I recanted the trauma of hearing Stacy’s perspective and I tore in.

“I have to know, did the team ever express to her that I somehow was the sole
determinant? Why did you all call me for my insights? You meet with the patient and
spouse over months each with a role and each with time. Anyone in a short time can
ascertain that she is not capable, they are not capable of the complexity of
transplant. Transplant would not make a better life for her or them. I have been
there to keep her alive because I care. Your center is done with your assessment and
she returns to me to continue THIS journey. She is here. I am here. She is now
calling me her killer!” I could not contain my blood. I was so frustrated and
beaten. I felt I was left to pick up the pieces. I was blamed and I knew I had been
betrayed by my left arm.

I was reassured no one would do such a thing.

I hung up. I called the husband and calmly tried to find out what was really the
impression. He calmly said they were told I had recommended no transplant. They were
seeking another doctor.

I apologized and then exited softly. I just didn’t want to fight anyone. I just
wanted to do what was most right.

I left the hospital an emotional zombie. I was unsure my role. My motives had been
twisted. I was unsure what team I advocated for.
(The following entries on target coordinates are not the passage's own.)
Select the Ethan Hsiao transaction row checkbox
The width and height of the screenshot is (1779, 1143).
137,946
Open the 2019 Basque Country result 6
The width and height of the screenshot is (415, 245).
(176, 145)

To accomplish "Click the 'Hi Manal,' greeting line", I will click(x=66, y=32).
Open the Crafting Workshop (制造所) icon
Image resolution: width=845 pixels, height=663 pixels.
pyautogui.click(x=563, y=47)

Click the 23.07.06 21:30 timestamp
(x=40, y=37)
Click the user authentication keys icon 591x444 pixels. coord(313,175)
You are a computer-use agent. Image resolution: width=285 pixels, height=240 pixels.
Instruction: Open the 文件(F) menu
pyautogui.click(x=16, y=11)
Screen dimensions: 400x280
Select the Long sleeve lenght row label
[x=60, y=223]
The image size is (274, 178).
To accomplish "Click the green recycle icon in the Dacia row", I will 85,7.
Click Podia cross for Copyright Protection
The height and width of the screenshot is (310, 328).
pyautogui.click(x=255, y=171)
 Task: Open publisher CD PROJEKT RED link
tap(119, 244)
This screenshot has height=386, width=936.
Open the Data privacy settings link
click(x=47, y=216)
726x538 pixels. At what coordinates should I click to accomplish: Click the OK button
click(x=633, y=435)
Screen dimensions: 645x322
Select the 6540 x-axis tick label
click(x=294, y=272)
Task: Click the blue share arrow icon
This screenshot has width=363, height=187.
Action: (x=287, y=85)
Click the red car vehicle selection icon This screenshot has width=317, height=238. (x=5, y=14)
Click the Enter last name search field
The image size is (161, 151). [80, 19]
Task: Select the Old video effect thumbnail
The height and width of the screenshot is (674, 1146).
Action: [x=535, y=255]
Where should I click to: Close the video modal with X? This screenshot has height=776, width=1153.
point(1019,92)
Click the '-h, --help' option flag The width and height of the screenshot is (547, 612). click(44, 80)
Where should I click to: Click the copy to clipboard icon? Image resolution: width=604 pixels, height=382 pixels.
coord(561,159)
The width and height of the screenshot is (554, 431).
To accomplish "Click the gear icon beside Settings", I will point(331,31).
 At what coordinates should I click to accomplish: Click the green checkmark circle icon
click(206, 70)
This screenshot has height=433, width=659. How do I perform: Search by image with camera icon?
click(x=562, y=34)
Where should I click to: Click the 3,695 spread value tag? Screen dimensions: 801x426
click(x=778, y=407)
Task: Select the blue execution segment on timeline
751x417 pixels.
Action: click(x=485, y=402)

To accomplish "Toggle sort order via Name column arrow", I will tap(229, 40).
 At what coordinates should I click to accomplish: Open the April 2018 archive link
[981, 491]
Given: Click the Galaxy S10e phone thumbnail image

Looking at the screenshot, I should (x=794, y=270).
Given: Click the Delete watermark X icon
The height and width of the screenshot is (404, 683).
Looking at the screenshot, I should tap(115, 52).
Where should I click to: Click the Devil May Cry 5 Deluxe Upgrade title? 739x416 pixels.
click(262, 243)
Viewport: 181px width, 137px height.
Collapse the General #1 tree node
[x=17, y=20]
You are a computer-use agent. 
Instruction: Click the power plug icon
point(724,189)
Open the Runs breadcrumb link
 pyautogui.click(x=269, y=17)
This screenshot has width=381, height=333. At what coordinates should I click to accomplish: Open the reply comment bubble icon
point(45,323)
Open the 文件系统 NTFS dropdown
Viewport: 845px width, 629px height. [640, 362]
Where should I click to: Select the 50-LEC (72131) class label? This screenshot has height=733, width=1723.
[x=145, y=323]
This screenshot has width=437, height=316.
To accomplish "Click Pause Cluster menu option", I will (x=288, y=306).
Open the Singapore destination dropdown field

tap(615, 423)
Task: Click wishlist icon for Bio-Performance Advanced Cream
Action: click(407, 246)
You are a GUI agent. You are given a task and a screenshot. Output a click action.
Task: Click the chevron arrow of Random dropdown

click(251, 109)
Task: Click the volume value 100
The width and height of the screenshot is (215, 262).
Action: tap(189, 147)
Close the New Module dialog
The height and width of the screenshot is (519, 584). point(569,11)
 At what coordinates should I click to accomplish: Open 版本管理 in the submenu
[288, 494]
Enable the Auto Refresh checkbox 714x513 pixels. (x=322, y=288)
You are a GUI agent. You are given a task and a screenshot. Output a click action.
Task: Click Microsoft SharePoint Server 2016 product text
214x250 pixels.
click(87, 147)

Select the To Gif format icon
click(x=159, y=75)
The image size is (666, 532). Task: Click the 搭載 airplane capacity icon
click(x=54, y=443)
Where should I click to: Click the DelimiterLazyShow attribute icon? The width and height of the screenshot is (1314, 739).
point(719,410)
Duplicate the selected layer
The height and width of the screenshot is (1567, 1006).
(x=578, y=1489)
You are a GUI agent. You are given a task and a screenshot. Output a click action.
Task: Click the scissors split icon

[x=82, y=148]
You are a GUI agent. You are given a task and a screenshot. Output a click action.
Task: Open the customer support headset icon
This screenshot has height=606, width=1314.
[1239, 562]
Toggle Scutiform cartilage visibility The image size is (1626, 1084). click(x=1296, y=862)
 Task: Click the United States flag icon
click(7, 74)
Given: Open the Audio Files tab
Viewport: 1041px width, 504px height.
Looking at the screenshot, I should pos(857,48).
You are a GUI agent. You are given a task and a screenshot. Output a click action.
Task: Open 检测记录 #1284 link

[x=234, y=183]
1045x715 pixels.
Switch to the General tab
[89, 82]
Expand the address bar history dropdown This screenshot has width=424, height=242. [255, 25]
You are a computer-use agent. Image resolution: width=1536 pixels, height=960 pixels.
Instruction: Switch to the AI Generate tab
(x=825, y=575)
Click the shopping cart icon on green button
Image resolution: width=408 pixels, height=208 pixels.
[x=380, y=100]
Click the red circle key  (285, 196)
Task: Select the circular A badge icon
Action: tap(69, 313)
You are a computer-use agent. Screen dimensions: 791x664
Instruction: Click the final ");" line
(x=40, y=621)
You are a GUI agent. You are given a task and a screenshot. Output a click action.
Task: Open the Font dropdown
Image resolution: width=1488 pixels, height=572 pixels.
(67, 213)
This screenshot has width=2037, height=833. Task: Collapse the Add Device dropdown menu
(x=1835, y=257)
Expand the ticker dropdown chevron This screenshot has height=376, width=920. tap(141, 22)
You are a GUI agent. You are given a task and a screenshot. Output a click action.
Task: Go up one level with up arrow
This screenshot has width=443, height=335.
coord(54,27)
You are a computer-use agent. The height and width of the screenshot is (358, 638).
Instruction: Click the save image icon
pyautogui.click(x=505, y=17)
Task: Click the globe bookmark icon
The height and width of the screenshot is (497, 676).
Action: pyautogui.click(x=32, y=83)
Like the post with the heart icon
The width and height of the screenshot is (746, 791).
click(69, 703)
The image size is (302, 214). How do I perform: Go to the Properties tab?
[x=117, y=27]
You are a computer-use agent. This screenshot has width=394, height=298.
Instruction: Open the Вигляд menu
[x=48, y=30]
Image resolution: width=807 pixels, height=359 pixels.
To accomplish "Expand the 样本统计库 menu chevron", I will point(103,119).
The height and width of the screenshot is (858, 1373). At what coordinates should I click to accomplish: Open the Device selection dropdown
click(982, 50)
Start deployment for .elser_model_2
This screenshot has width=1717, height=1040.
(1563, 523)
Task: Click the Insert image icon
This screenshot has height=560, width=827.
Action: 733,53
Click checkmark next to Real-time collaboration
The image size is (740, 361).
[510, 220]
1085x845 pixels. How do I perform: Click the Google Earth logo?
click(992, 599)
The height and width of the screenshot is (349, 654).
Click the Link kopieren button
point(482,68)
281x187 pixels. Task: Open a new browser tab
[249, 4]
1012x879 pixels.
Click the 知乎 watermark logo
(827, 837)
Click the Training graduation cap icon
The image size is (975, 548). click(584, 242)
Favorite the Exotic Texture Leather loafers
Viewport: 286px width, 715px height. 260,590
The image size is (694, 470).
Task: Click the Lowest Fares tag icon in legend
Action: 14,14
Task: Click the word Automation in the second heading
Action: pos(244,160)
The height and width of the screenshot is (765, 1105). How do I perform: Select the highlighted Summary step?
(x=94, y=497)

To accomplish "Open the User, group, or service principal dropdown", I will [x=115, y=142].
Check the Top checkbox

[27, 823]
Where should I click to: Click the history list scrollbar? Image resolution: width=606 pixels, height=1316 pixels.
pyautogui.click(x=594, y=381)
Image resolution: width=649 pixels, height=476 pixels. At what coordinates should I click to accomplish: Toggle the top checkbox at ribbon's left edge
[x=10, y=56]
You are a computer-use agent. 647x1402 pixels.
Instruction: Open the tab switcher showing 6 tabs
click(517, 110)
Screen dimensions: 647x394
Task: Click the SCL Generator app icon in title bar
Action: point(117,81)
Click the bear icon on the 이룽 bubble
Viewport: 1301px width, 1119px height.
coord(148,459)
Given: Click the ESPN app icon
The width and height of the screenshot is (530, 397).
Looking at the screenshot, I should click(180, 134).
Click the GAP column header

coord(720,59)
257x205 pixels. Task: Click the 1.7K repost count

Several months later I was covering for a partner and happened upon Stacy dialyzing
at a unit. She was thinner watching cartoons then switching channels to a soccer
match. I said hello to her just to be kind. She said, “Do I know you?”

Being a shield from disease is hard. The front line is brutally honest and
humiliating at times. We are the front line to tough news and bad outcomes despite
best efforts. We are humanity’s shield asked to protect and serve. We serve not one
or two objectives but many at once. We ask ourselves and each other to not be self
serving. We must continue to be stronger than that which kills humanity.

Be a shield against all that harms the weak even if it kills your own integrity and pride.